What was Eragon supposed to gather from this? And what letters had the man delivered to Brom that made him leave in such a hurry? Why didn't any of this make any sense?

Rum. Rum. Something about the word made Eragon scratch his head thoughtfully; what was it? Rum was a rather exotic alcoholic drink from the south. It was supposed to be warming on cold days. Morn had a jug.

Rum. Made in the south. Specifically, the town of….

"Feinster? Isn't that where…Brom was born?"

Eragon pocketed the flask with some hesitation, leaning back to sit on the floor and think. "What did he mean by cheating? Cheating at what and cheating with who?" It was a difficult puzzle, and Eragon couldn't make heads or tails of it. The man didn't precisely look foreign, nor was he from Carvahall. And he didn't have an accent that was placeable either. "...whoever he is, he knows Brom. And Brom left...

"I've got to find that old man and wring this out of him..." he concluded.

He was about to stand when he saw something from the corner of his eye, at the windowsill. He turned his head sharply to catch a fleeting glance of something moving outside of it. A flicker of light, very faint against the gray sky. Eragon jumped to his feet and leaped over a stool to reach the window, pressing his hands to either side as his nose almost bumped the glass; the flicker of light had vanished, and he couldn't discern what it had been.

"Eragon?"

He cursed softly under his breath; it was Roran, outside the still-open door. Eragon shook his head, passing off whatever he saw as trickery of the light on the faint snow that had just begun to fall, turning and nodding to Roran as his cousin stepped in the doorway. "Brom wasn't here; looks like he left in a hurry."

"Hmph. Crazy old storyteller," Roran said passively; he was holding a Y-shaped stick with a rock wedged in the Y, likely a destructive implement he had snatched from one of the rowdier boys in the village.

"Yeah...crazy."

Author's Note:

Oh dear, was I missed? Well crap! Didn't think anyone still read my stuff.
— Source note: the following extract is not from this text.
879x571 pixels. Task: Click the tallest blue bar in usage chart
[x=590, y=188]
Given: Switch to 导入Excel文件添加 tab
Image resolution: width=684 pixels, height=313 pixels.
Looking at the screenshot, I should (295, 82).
So, to sort of give you all something to chew on, I winged another chapter and am working on others. I wasn't expecting to ever finish this story, so forgive the haphazardness of this chapter? And the shortness; it's five AM.

As to where I've been? Working, graduating, playing Second Life, enjoying myself in general, taking a long break, and UTTERLY hating book three of this series. I mean COME ON Paolini? Your story is starting to sound like one of my fanfictions! (Oh yes, I went there.)
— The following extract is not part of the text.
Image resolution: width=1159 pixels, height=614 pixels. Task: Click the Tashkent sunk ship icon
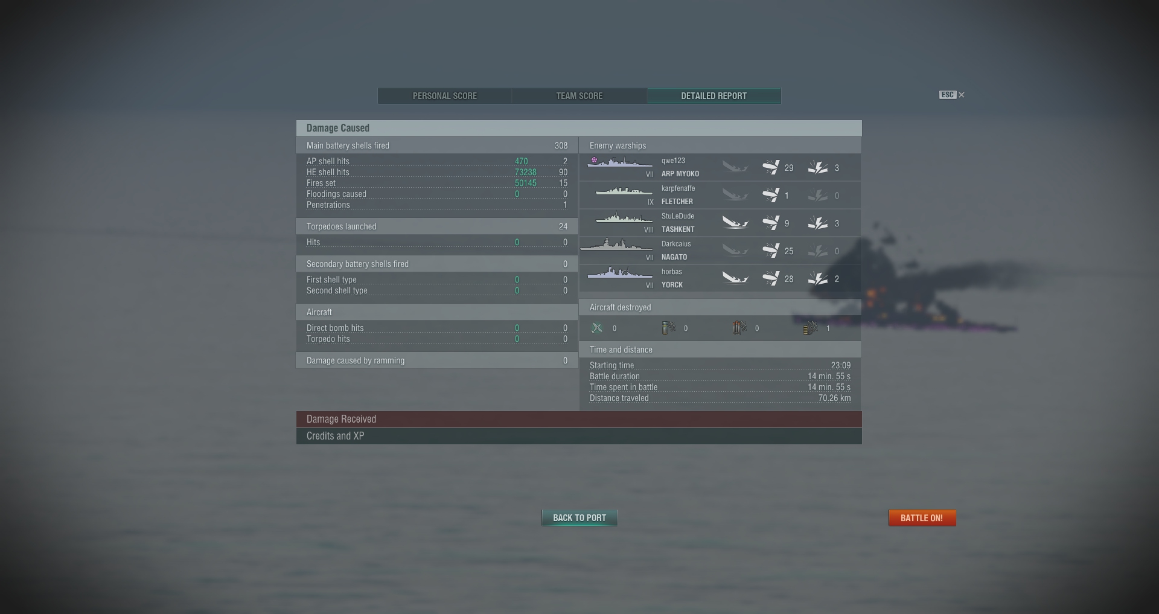coord(735,223)
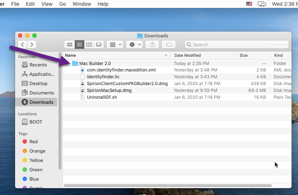The width and height of the screenshot is (298, 195).
Task: Open the Go menu in menu bar
Action: click(62, 4)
That said, I ignore the canonocity of Book Three. I'll write my stories as though it never was written and once this story is done...I might just focus on my own stories instead of writing fanfictions. My stories are a bit sad now that I'm looking at them again, and overall I just have lost interest. But don't worry, I'll try to get back in the loop and writye some more for you guys until I vanish completely.